Ideally, the pull and generate operations would run in separate steps. GitHub uses the steps functionality for this, however, the comparable functionality in Gitlab (run) is still in the experimental stage. For simplicity for the sake of this article, we'll be running the commands in a single script in both GitHub and Gitlab.

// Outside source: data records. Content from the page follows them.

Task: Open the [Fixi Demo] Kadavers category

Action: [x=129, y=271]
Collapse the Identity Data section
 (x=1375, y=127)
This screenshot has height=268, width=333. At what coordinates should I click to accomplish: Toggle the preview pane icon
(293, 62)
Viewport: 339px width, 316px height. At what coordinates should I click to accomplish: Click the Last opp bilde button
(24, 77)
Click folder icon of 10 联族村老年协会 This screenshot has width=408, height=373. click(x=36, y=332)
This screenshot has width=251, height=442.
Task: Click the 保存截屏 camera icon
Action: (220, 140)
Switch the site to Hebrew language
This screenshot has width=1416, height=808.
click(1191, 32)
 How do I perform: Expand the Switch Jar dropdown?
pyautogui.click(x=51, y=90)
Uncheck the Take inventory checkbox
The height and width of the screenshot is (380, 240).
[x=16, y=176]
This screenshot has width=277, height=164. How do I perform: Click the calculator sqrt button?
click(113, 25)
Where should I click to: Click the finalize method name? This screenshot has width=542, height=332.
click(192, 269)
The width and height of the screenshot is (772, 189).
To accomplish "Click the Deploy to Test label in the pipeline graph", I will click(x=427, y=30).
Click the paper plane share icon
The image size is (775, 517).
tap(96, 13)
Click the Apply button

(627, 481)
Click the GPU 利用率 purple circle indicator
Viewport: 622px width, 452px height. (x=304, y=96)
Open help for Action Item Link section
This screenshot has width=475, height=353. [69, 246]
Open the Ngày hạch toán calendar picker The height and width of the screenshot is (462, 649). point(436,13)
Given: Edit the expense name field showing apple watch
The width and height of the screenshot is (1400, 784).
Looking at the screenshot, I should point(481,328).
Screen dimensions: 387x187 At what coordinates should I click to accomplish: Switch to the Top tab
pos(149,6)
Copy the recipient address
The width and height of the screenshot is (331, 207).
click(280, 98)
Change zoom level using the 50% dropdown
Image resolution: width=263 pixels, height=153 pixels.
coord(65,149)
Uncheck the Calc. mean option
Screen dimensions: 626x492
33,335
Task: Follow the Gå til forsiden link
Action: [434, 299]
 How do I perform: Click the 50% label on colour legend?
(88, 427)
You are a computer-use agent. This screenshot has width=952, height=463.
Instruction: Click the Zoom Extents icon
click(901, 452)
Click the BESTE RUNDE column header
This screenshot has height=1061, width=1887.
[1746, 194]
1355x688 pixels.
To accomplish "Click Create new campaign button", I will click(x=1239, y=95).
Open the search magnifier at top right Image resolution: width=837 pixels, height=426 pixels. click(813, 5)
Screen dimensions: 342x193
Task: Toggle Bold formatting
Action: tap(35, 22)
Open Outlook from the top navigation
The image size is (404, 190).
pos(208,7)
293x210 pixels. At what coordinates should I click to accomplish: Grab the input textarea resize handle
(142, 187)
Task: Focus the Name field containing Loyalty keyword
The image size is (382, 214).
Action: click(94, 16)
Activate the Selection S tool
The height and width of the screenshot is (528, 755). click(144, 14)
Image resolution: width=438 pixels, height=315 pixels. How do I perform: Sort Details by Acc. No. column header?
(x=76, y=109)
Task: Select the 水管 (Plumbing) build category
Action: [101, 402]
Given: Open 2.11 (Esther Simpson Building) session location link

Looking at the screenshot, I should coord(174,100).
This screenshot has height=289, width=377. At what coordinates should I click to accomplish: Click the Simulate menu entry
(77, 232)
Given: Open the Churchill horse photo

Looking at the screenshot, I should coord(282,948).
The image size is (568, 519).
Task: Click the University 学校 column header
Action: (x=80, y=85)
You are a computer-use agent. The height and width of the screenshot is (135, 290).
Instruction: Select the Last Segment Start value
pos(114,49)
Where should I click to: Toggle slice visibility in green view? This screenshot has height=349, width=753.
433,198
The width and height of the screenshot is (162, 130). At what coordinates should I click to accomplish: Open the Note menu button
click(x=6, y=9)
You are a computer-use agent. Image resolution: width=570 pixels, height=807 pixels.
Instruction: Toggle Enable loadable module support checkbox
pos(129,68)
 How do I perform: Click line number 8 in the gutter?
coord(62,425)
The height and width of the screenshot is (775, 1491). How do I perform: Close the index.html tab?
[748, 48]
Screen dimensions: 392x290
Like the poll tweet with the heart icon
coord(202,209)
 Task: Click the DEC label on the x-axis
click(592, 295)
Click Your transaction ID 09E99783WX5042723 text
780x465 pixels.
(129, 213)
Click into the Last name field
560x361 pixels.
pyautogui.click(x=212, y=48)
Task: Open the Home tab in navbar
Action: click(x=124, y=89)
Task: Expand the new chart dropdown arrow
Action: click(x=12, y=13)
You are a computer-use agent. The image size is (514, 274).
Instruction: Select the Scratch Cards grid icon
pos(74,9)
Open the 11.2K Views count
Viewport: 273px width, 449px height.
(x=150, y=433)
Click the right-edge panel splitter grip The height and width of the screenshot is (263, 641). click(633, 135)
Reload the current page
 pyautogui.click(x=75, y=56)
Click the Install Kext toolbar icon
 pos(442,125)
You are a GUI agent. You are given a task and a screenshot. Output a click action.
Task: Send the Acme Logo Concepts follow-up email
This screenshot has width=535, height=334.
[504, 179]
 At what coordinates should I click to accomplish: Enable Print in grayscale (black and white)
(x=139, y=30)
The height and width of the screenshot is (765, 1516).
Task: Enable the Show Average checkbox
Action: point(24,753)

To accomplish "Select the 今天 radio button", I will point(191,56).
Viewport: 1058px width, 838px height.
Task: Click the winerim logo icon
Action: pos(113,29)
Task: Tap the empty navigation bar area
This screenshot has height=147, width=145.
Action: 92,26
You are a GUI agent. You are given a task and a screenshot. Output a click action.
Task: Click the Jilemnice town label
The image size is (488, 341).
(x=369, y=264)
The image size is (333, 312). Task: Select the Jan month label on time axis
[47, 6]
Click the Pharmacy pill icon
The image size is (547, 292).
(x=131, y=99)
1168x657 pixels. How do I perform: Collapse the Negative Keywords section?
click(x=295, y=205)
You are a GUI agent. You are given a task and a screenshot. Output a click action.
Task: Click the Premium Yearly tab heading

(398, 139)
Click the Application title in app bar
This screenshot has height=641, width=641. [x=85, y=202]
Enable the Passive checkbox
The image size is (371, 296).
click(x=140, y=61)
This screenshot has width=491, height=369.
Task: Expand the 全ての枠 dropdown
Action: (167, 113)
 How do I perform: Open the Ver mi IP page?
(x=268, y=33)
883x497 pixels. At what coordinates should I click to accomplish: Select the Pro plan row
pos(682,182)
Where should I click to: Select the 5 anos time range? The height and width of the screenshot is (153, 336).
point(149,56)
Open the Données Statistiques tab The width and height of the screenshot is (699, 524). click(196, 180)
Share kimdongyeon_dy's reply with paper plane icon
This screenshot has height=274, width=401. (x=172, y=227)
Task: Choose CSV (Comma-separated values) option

To accomplish the same in separate steps would look like this:

container: alpine/curl
steps:
  - name: Pull model
    run: curl -sS -X POST -d '{"model":"llama3.2","stream":false}' ollama:11434/api/pull

  - name: Generate response
    run: curl -sS -X POST -d '{"model":"llama3.2","stream":false,"prompt":"Hello world"}' ollama:11434/api/generate
image: alpine/curl
run:
  - name: Pull model
    script: curl -sS -X POST -d '{"model":"llama3.2","stream":false}' ollama:11434/api/pull

  - name: Generate response
    script: curl -sS -X POST -d '{"model":"llama3.2","stream":false,"prompt":"Hello world"}' ollama:11434/api/generate

That's all we need--let's see the response:

> curl -sS -X POST -d '{"model":"llama3.2","stream":false}' ollama:11434/api/pull
{"status":"success"}
> curl -sS -X POST -d '{"model":"llama3.2","stream":false,"prompt":"Hello world"}' ollama:11434/api/generate
{"model":"llama3.2","created_at":"2025-02-06T18:46:52.362892453Z","response":"Hello! It's nice to meet you. Is there something I can help you with or would you like to chat?","done":true,"done_reason":"stop","context":[128004,9125,128007,276,39766,3303,33025,2696,22,8790,220,2366,11,271,128009,128006,882,128007,271,9906,1917,128009,128006,78191,128007,271,9906,0,1102,596,6555,311,3449,499,13,2209,1070,2555,358,649,1520,499,449,477,1053,499,1093,311,6369,30],"total_duration":9728821911,"load_duration":2319403269,"prompt_eval_count":27,"prompt_eval_duration":3406000000,"eval_count":25,"eval_duration":4001000000}

Parse the output

This is great, but the JSON output is a bit verbose. We can simplify the response and make it a bit more readable using the jq command.

steps:
  - name: Install jq
    run: apk add jq
  - name: Generate response
    run: |
      curl -sS -X POST -d '{"model":"llama3.2","stream":false}' ollama:11434/api/pull | jq -r .status
      curl -sS -X POST -d '{"model":"llama3.2","stream":false,"prompt":"Hello world"}' ollama:11434/api/generate | jq -r .response
before_script: apk add jq
script: |
  curl -sS -X POST -d '{"model":"llama3.2","stream":false}' ollama:11434/api/pull | jq -r .status
  curl -sS -X POST -d '{"model":"llama3.2","stream":false,"prompt":"Hello world"}' ollama:11434/api/generate | jq -r .response

This looks much better:

> curl -sS -X POST -d '{"model":"llama3.2","stream":false}' ollama:11434/api/pull | jq -r .status
success
> curl -sS -X POST -d '{"model":"llama3.2","stream":false,"prompt":"Hello world"}' ollama:11434/api/generate | jq -r .response
Hello! It's nice to meet you. Is there something I can help you with or would you like to chat?

Put it all together

This is our final product:

name: ci
on:
  push:

jobs:
  ollama:
    runs-on: ubuntu-latest
    services:
      ollama: ollama/ollama
    container: alpine/curl
    steps:
      - name: Install jq
        run: apk add jq
      - name: Generate response
        run: |
          curl -sS -X POST -d '{"model":"llama3.2","stream":false}' ollama:11434/api/pull | jq -r .status
          curl -sS -X POST -d '{"model":"llama3.2","stream":false,"prompt":"Hello world"}' ollama:11434/api/generate | jq -r .response
workflow:
  name: ci

ollama:
  image: alpine/curl
  services:
    - name: ollama/ollama
      alias: ollama
  before_script: apk add jq
  script: |
    curl -sS -X POST -d '{"model":"llama3.2","stream":false}' ollama:11434/api/pull | jq -r .status
    curl -sS -X POST -d '{"model":"llama3.2","stream":false,"prompt":"Hello world"}' ollama:11434/api/generate | jq -r .response

Summary

With just a few lines of code, we're able to run an Ollama server, pull down a large language model, and generate responses--all completely local to our CI job. We can now use this capability to generate release notes, automate code review, write documentation--the possibilities are endless.